Source data
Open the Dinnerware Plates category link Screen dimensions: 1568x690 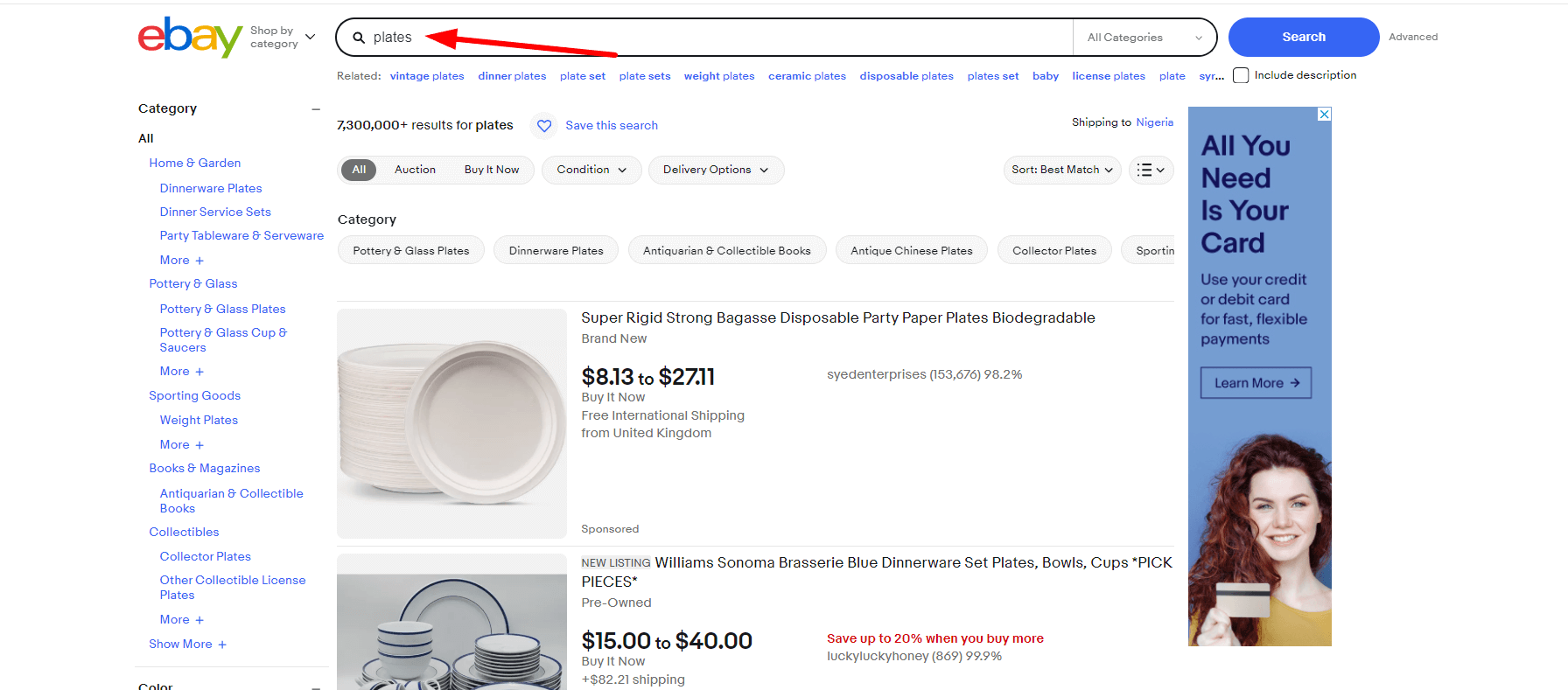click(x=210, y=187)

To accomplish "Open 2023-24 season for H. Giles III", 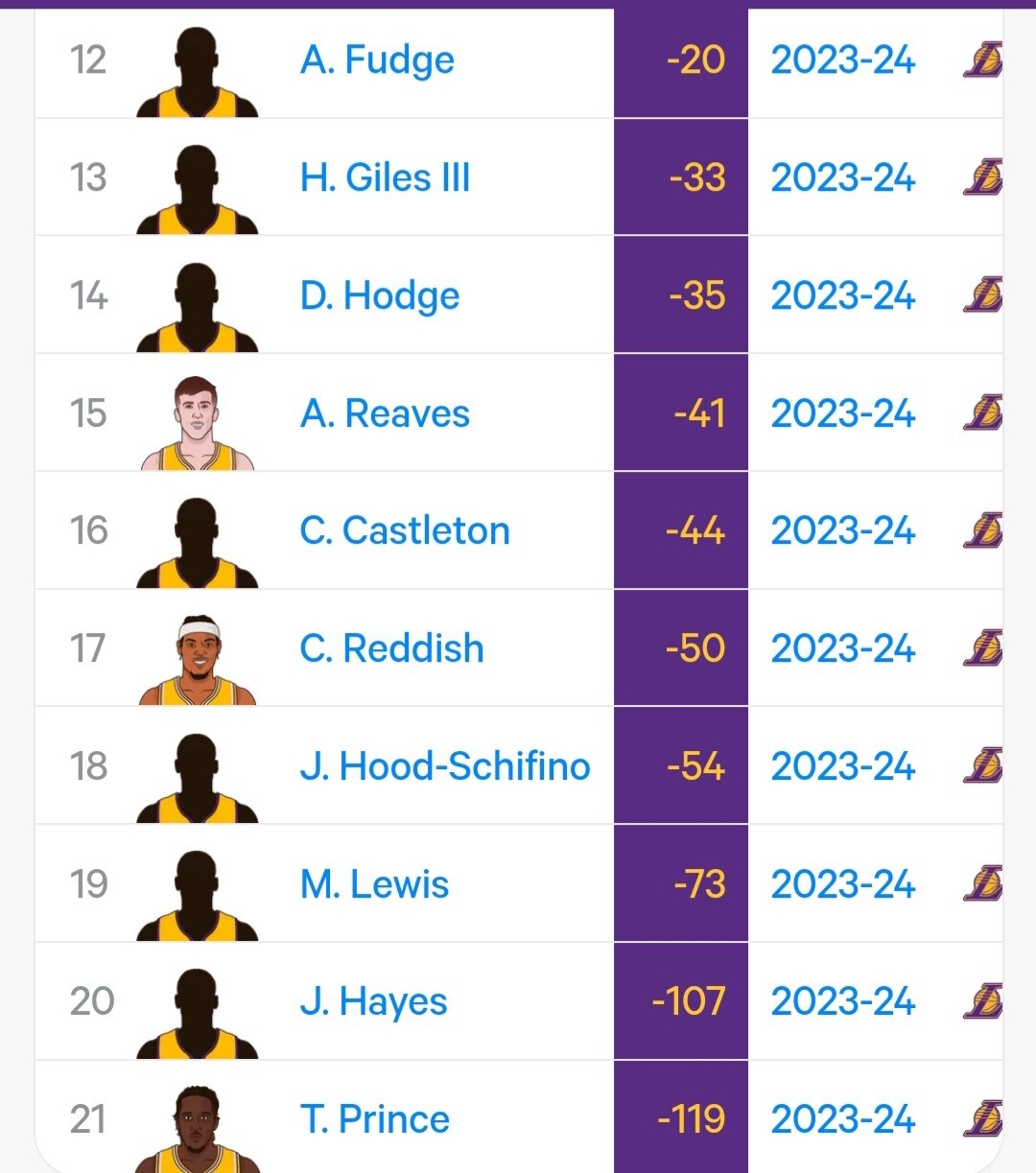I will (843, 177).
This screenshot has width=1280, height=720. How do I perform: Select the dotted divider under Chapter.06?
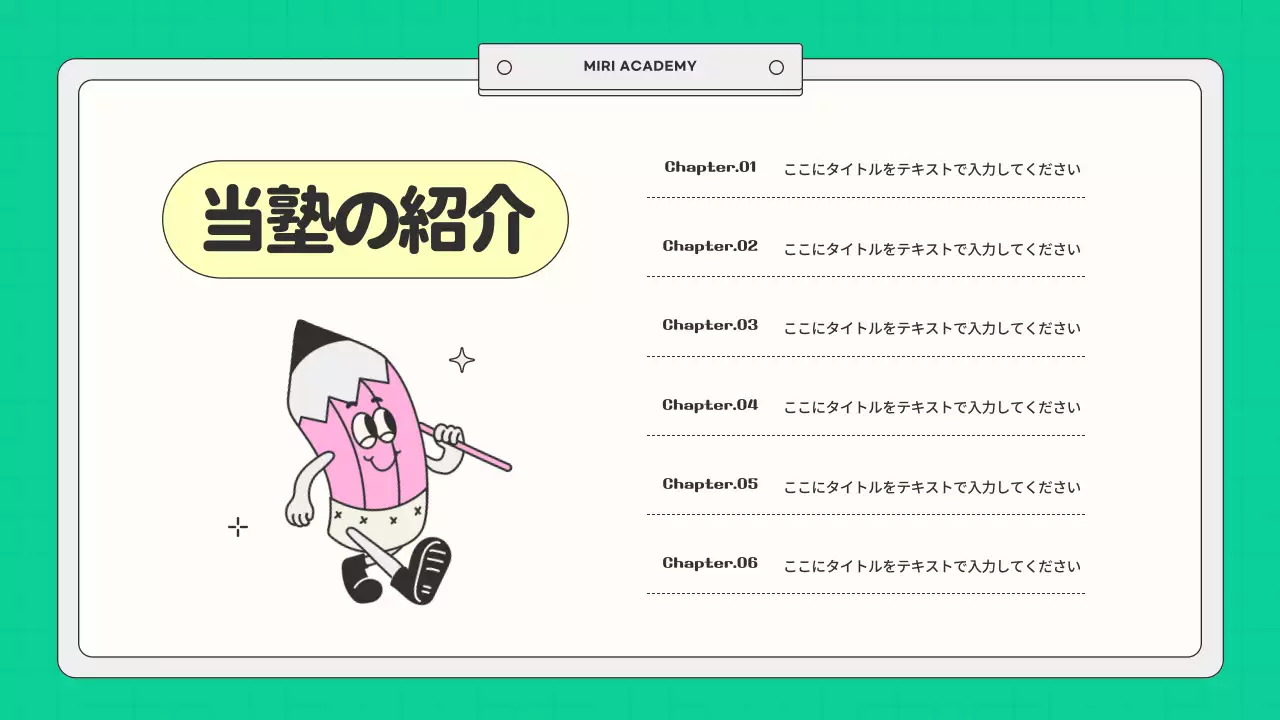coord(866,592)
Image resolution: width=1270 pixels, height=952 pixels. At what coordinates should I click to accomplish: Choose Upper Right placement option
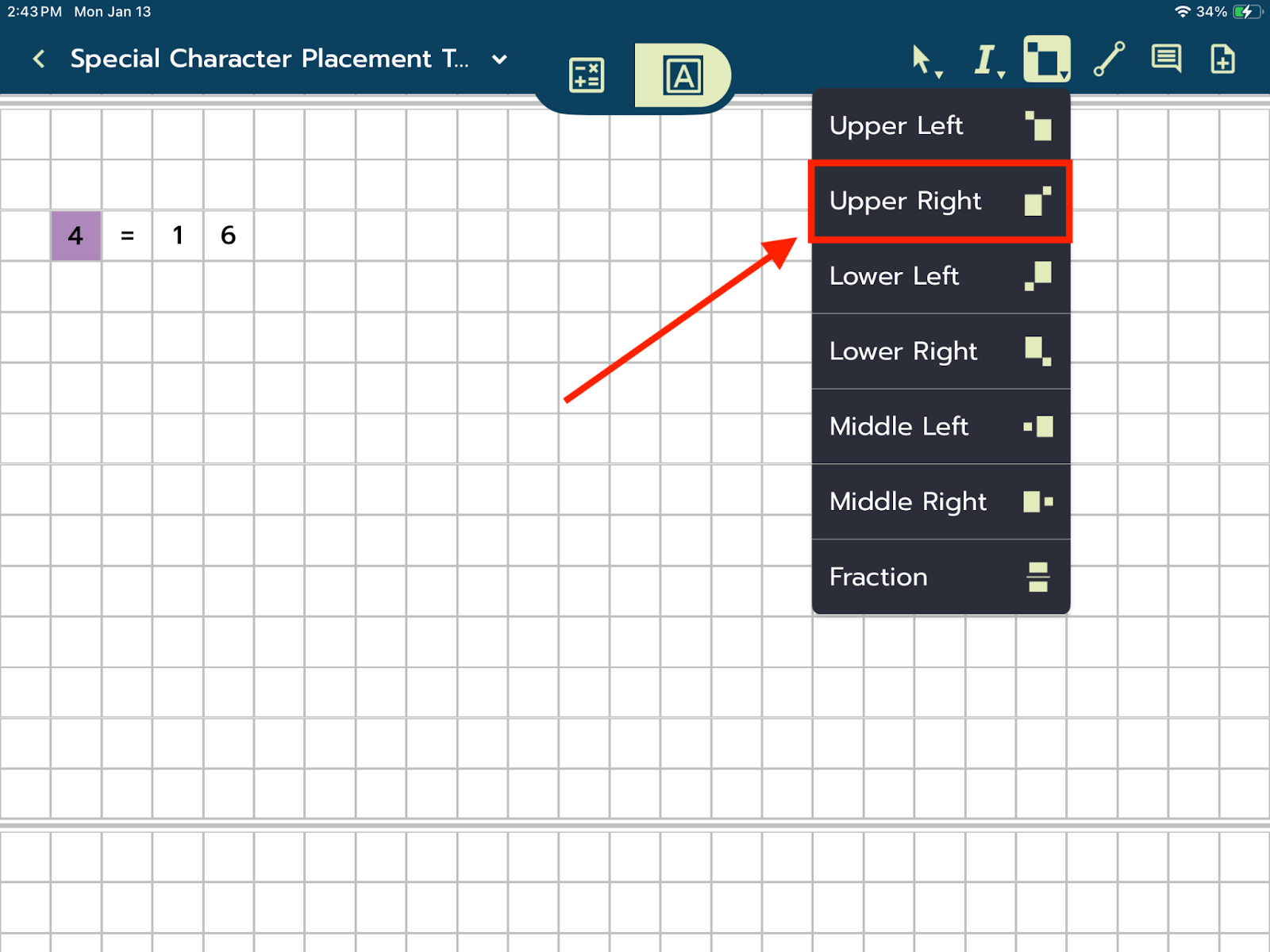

▶ **WHAT THE TASK ASKS**
Word for word, retype the lines from the one that contains "This screenshot has" through the final line of the data, both ends included, excluding pictures.

▶ **RESULT OF THIS EXERCISE**
This screenshot has width=1280, height=720. How do I perform: Select the dotted divider under Chapter.06?
coord(866,592)
Image resolution: width=1270 pixels, height=952 pixels. At what coordinates should I click to accomplish: Choose Upper Right placement option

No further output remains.